For students with non-apparent disabilities, encountering disability-related differences between the host and home cultures such as accessing medical services, prescriptions and transportation, or learning in a different educational system may mean advocating for different types of accommodations that may not be needed at home. It may also mean adjusting one’s mindset or expectations, and putting in extra time to plan ahead for extra workloads or personal time.
In classes taught by host country professors, students may find long reading lists of suggested readings without specific assignments or they may discover that there are more distractions when studying because of less insulated walls or classes conducted outdoors. Requesting reduced course loads, using earplugs when studying or finding programs that provide pass-fail grading options are all ideas students wish they had considered.
In many cases, ways of doing things in other countries are beneficial for students with disabilities. Transportation systems may be easier to navigate and medical services may be less expensive. Classes may be structured in a more student-centered way that improves learning and courses may be less demanding.
Students with non-apparent disabilities can talk with alumni, investigate support services ahead of time, and learn about cross-cultural disability issues in the host country to identify early on the specific questions that need to be answered in advance. For unexpected differences encountered abroad, students also can call upon their U.S. based study abroad office, doctor or counselor to provide assistance remotely, so that the study abroad experience is successful and rewarding.
Helpful Suggestions to Prepare for Unfamiliar Places:
- Before leaving, research individual prescriptions and the rules about mailing and refills in the countries where you will be traveling.

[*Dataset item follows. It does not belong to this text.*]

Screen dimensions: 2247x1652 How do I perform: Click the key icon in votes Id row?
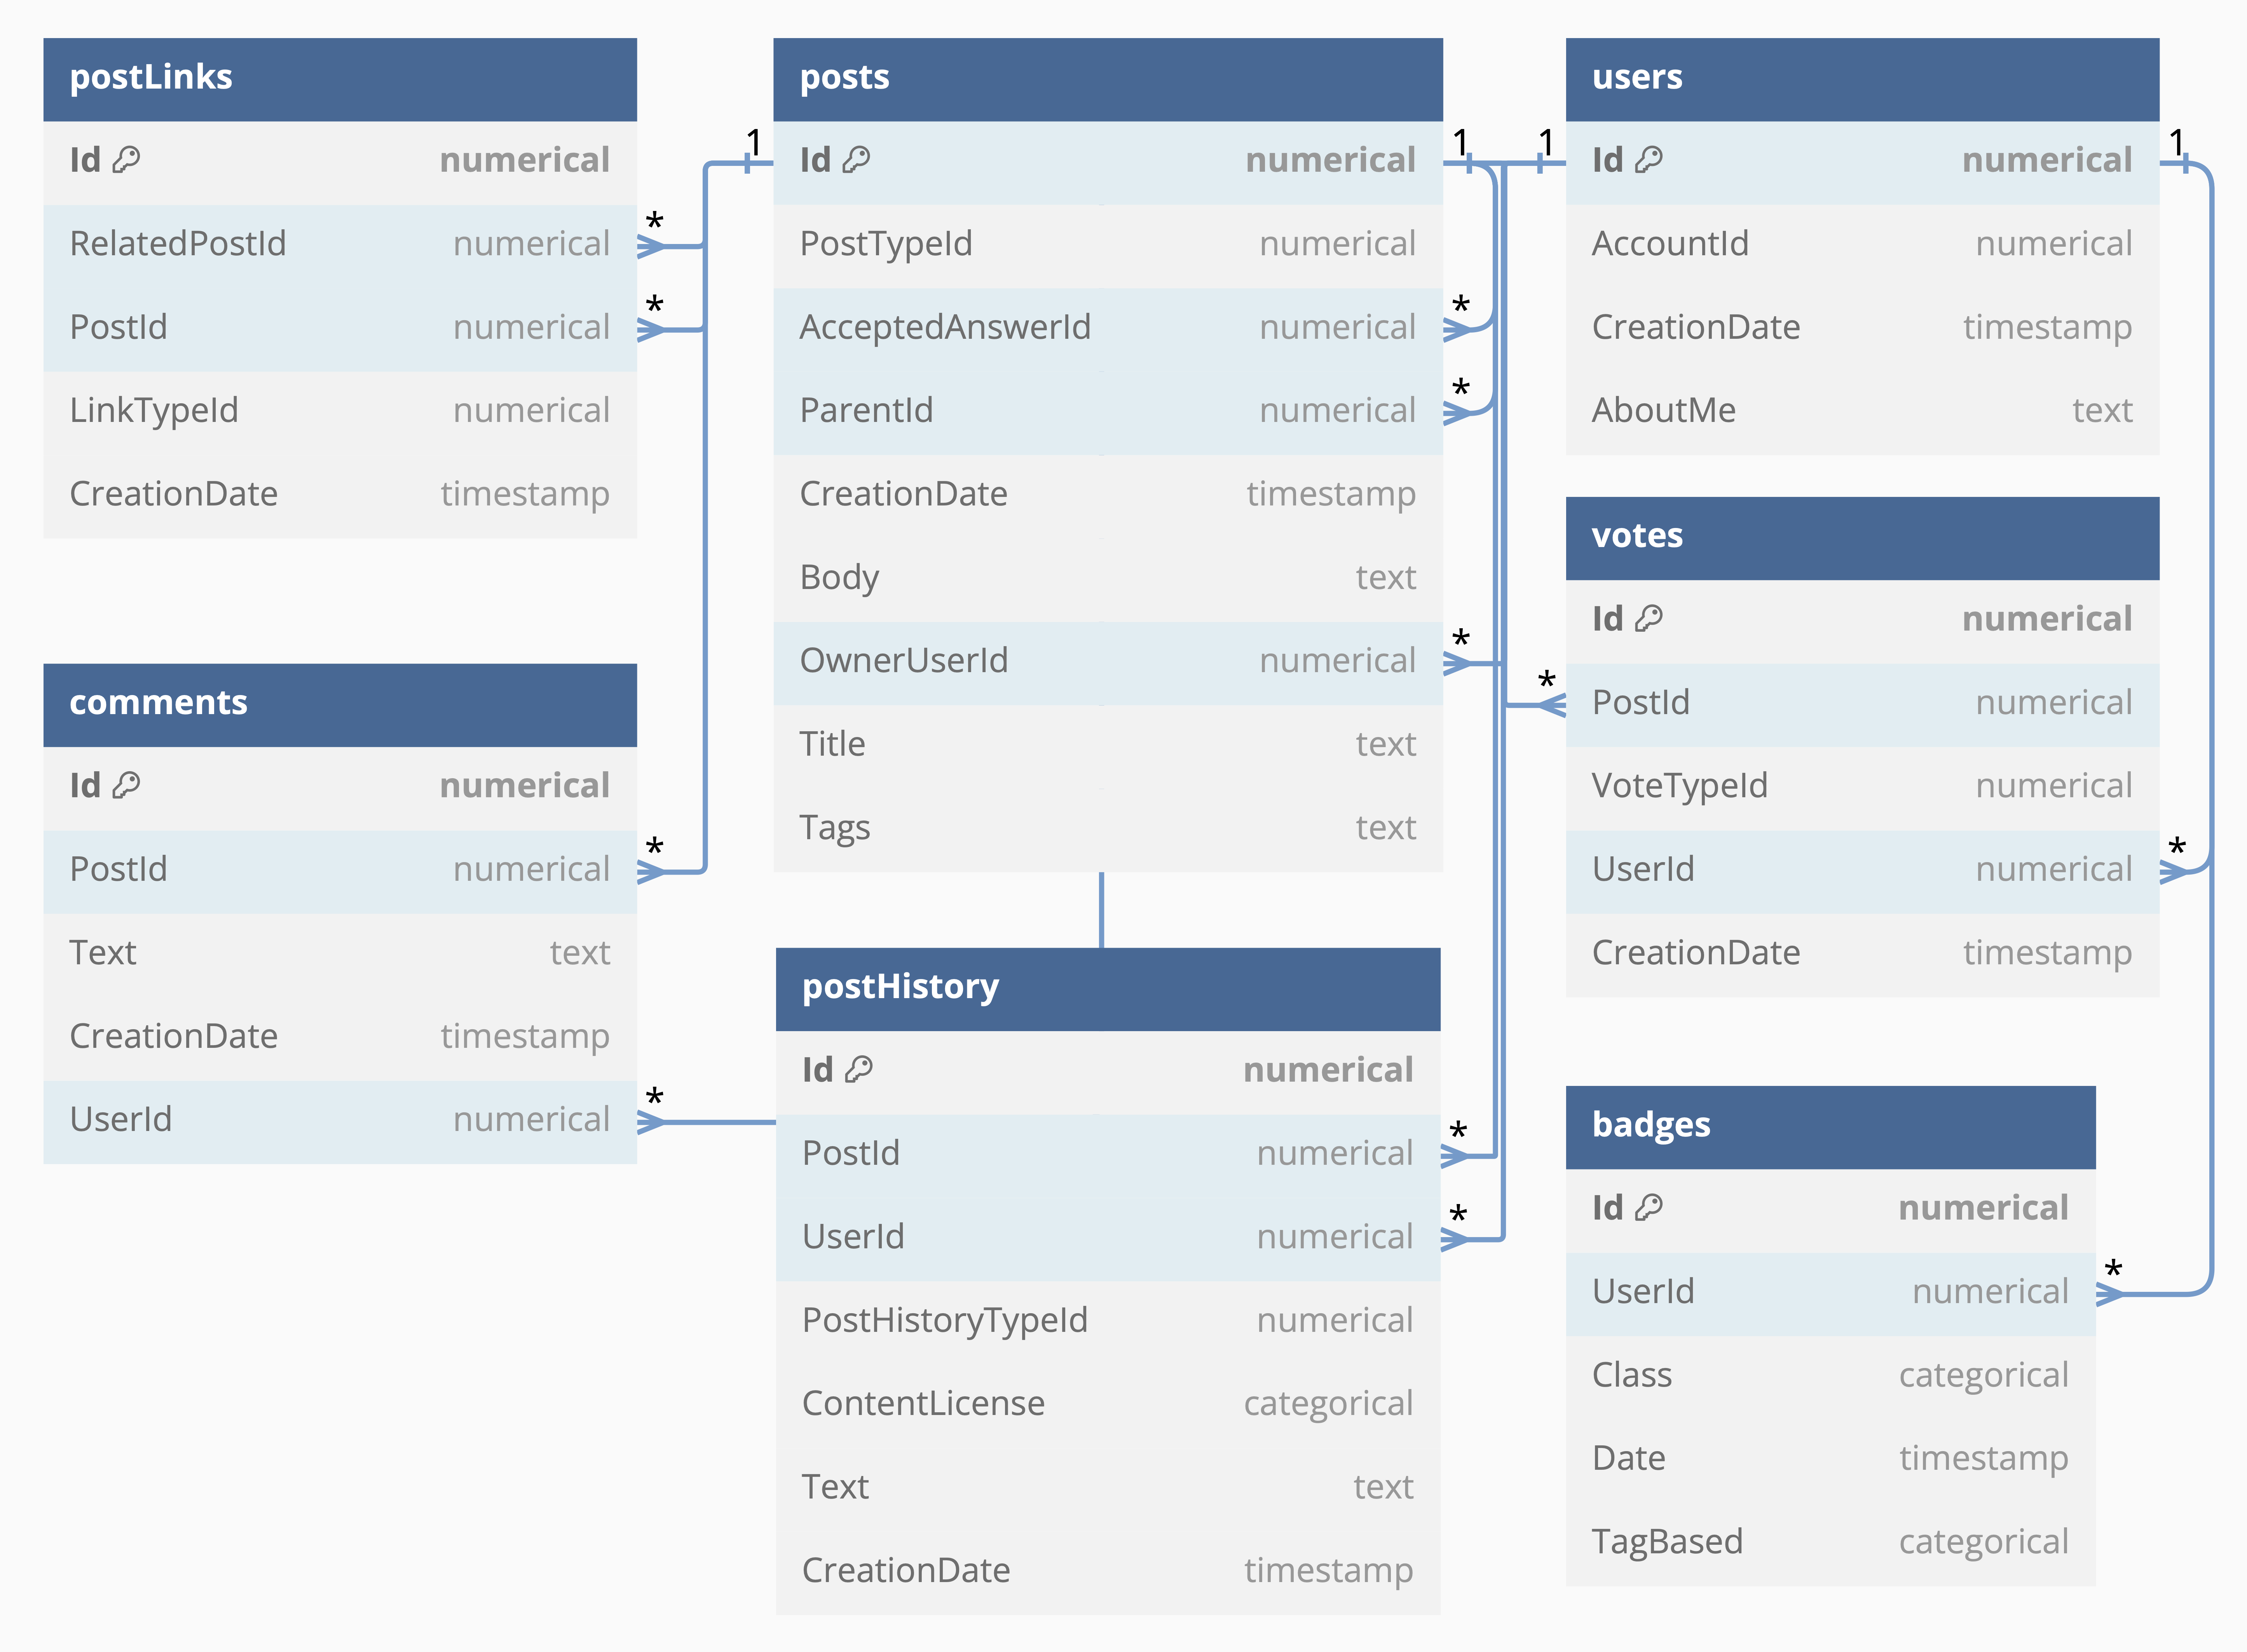tap(1649, 618)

- Travelers with disabilities can call a U.S. toll free hotline to provide assistance in resolving disability-related airline problems -- 1-800-778-4838 or 1-800-455-9880 (TTY).
- It is important to have all documentation when traveling with some equipment.
- On-site staff has information about medical and emergency services for those who ask.
- Health insurance plans differ greatly, so check in advance.
- Medical centers abroad may provide different services, and dosages than those typically provided in the United States.
- Having a U.S. doctor write a summary of one’s condition and having it translated can help cut down on miscommunications dues to language barriers. Learning vocabulary related to one’s disability ahead of time can be helpful as well.
- Purchasing an airline ticket with an open return date can be useful if there is a possibly one’s health condition may cause an early return.
- Ask specific questions about the program locations because the definition of short walk in some countries differs greatly with the American definition.
- Some study abroad experiences are hindered because students have difficulty finding a place that is quiet and easy to focus. Consider reduced course schedules and earplugs.
- Talking to others with similar disabilities or alumni of the program may assist in better anticipating where best to travel.